THE UNSETTLING SETTLEMENT
The walk up to the base of Slievemore (‘Big Mountain’) in County Mayo is a long hike across green fields dotted with sheep. The wind is constant here, blowing over a collection of 5,000 year old megalithic tombs, making the purple heather tremble, and slapping me in the face with my own hair. A mile away in the opposite direction, sun bounces off the magnificent turquoise sea.

There has been one kind of settlement or another at the foot of this mountain since the 12th century. However, now all that remains sheltered under the grand slope is a ghostly collection of stone houses built in the 1800s, and abandoned during the famine of the 1840s. It is known simply as, ‘The Deserted Village.’ The settlement extends along a mile-long ancient track and consists of somewhere between 80 and 100 stone cottages. No one has ever been able to give me a total count of the cottages, and when I tried, I lost count. Anyway, there’s a lot of them.

Inside, the houses reveal how simple lives must have been lived, far more in tune with the natural world than anything we might be able to imagine. 

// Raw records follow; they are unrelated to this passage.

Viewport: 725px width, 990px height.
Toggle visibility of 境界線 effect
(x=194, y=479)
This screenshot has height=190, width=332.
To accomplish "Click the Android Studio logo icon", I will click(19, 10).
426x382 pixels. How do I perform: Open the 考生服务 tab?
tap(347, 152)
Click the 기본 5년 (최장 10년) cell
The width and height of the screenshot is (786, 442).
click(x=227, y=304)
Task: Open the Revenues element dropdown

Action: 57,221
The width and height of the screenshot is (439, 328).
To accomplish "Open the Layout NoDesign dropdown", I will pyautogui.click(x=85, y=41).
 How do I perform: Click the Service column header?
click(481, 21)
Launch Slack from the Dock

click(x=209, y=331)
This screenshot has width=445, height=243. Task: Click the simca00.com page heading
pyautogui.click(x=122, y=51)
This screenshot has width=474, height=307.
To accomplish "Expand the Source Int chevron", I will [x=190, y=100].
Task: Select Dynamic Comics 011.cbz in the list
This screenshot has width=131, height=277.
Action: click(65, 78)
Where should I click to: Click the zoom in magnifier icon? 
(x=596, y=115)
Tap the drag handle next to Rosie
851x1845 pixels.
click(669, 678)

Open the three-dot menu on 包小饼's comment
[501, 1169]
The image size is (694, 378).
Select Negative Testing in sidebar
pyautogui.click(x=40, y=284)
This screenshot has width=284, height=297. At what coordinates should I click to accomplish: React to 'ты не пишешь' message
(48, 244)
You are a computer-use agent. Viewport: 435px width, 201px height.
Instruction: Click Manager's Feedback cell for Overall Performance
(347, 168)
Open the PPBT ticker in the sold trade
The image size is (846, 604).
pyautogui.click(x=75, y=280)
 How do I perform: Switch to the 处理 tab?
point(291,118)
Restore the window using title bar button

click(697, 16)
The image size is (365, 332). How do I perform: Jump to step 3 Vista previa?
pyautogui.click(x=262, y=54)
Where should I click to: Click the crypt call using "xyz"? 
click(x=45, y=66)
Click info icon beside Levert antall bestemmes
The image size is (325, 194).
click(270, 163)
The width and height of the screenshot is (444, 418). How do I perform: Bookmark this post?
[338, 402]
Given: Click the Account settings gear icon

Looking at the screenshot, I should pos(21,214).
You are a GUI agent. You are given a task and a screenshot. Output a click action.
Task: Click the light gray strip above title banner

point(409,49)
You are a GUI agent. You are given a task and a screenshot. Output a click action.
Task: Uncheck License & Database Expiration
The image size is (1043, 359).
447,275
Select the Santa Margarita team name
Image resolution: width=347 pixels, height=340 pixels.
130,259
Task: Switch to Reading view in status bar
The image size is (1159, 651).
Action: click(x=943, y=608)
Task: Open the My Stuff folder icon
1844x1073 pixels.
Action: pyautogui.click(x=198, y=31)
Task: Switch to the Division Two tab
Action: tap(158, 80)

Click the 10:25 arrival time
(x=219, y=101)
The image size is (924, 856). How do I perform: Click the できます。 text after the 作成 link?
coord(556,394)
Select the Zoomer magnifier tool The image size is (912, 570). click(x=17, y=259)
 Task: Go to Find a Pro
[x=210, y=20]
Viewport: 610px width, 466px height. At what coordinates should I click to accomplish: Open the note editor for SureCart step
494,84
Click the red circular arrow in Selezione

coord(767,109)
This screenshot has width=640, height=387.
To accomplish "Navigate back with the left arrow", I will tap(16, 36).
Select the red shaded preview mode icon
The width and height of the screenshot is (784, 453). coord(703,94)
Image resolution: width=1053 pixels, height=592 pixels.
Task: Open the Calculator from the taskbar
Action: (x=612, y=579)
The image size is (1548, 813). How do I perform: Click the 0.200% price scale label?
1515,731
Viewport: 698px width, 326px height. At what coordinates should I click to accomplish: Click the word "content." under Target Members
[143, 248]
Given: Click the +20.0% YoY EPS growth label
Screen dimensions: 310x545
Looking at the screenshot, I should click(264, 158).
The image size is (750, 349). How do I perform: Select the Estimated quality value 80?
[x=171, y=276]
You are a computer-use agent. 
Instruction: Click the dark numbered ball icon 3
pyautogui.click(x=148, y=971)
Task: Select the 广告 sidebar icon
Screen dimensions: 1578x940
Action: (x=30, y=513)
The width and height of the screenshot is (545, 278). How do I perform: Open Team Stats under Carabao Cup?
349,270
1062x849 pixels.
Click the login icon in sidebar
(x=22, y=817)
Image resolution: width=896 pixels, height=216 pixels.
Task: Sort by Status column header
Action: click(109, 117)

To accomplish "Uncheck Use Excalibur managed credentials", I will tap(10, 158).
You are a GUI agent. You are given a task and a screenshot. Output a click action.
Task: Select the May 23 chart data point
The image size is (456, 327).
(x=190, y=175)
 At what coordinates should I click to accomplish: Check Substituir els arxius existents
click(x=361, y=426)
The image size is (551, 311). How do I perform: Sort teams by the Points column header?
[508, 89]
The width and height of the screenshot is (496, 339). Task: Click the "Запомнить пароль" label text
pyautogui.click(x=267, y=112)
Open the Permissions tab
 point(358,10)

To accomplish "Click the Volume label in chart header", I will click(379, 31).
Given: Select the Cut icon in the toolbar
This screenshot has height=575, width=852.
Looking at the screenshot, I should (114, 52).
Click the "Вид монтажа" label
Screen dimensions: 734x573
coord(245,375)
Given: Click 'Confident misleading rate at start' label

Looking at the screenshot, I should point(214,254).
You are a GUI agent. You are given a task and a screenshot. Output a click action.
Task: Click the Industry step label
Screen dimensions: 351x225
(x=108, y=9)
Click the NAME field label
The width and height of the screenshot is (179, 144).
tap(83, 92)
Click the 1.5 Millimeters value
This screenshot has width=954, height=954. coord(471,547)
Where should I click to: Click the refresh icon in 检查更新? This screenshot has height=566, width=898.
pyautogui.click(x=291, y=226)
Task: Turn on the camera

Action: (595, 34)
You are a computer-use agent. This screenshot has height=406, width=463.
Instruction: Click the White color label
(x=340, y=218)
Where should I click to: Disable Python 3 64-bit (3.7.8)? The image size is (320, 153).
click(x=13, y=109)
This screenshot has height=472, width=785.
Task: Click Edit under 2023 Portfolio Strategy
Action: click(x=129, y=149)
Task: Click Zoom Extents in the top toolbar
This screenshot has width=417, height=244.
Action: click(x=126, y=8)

Each cottage is a single room measuring a few metres in either direction, with only one or two cubbies in the stone walls to hold the possessions of an entire family. This room was used as kitchen, living room, bedroom, and even stable. The walls are of stone only, no mortar or cement holding them together.

In 1838, before the famine, the Ordinance Survey showed there were 137 occupants in this village. By 1850, after the famine, the whole place was deserted. 
Now, sheep graze among the lazy beds where the 19th century dwellers grew their potatoes. The ridges can still be seen because they were burned into the earth by the potato fungus that destroyed the crops.
So, what happened to these people? Where did they go? If you ask local historians, they’ll tell you some attempted the four kilometre walk (2.5 miles) to Dugort to renounce their Catholic faith in order to get a serving of watery soup from the Protestant Reverend Edward Nangle. Those who were too sick or malnourished to make that journey, simply disappeared. There is a tale of one elderly couple in particular who simply curled up together at the side of the road and died.
But there is another story. One reported in a 19th century newspaper published at the height of the famine. It tells of an unnamed village in County Mayo where a priest travelled to give extreme unction to the entire population, all of whom were dying. That might have been the case here.  
Whatever the ending, the plot of this tale is a reminder of a horrific episode in Ireland’s past when human nature’s greed permitted wholesale eviction of Irish citizens. Many Irish were thrown out of their dwellings by British landlords so those dwellings could be levelled and more cattle could graze.
Unfortunately, modern Irish landlords have learned nothing from that appalling history and the evocative village of Slievemore. Today, landlords in this country don’t topple down houses because, after all, that would be destroying their own property. But they are toppling down lives by getting rid of long-standing tenants and replacing them with new ones who will pay much higher rents. Without proper rent control measures, the current housing crisis is set to continue and escalate.

On my way down the hill, wind screams through the toppled stones, a wild, bone-chilling sound. It makes me wonder . . . What sort of ghost towns will modern greed leave behind?